Having said that, it is one of the few I have seen online, so it is a start, and it does appear that they update it, because i printed it out 6 months ago and the ev numbers and hand quantity were different.

It is interesting to note that the hand distribution charts from the same site are based on hands that are now almost 3 years old.

The variation for EV for AA alone across the various table levels is from 2.06 at the 1/2 level to 2.30 at the 10/20 level and estimated to be 2.26 at the 25/50 level. I say estimated because, interestingly enough, at the 25/50 level, they don't have enough hands of 7 players or more all playing in the hand where AA is to make a statistically sound ev. (there are more than 10 but less than 50 data points at those sized hands).
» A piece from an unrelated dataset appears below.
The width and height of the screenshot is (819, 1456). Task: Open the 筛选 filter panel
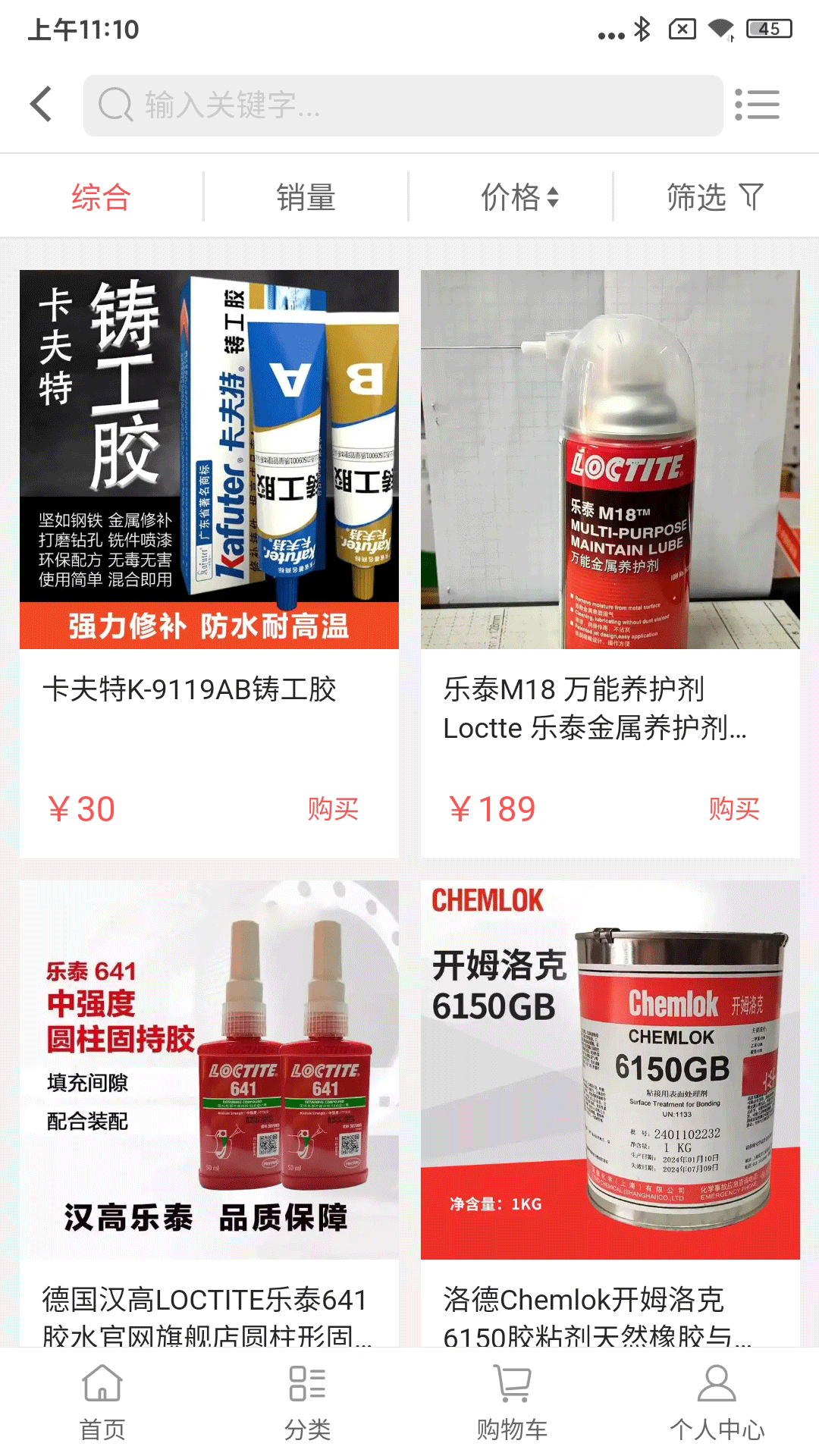coord(714,197)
This tells you that at all levels below 25/50 there are enough hands with 7-10 people all betting that it happened more than 50 times where someone had AA... Note that if you have that AA with 6-9 callers, your odds of winning the hand are only 34-44%, but when you do win, you win pretty big (6-8 big bets when you DO win 34-44% of the time = 2.72, the ev from 7-10 handed at 1/2).

Hope this helps.

Marm
01-07-2005, 12:45 AM
3 things that noticed that raised my eyebrow a little:

1) There are no big losers the second chart. AA has an EV of 2.32 bb, while the worst hand there 32s, only has a -.15 bb EV. This doesnt sit right with me, don't know what though.

2) There are almsot identical occurences of AJs as 32s, so obviously they are counting times dealt, not flops seen. So how can you asign a EV to a folded hand that was never played? maybe thats why the (-) Ev is so small, people just don't lose that much with them because they don't play them.

3) How are some of the unsuited hands more profitable than the suited hands? Not much but enough. 32 is -.14 and 32s is -.15. THe suited hand should be more profitable intuition tells me. But maybe its because the suited gets played more than unsuited, and as such, loses more.


I like the concept of this study. Not sure on the accuracy of this, though.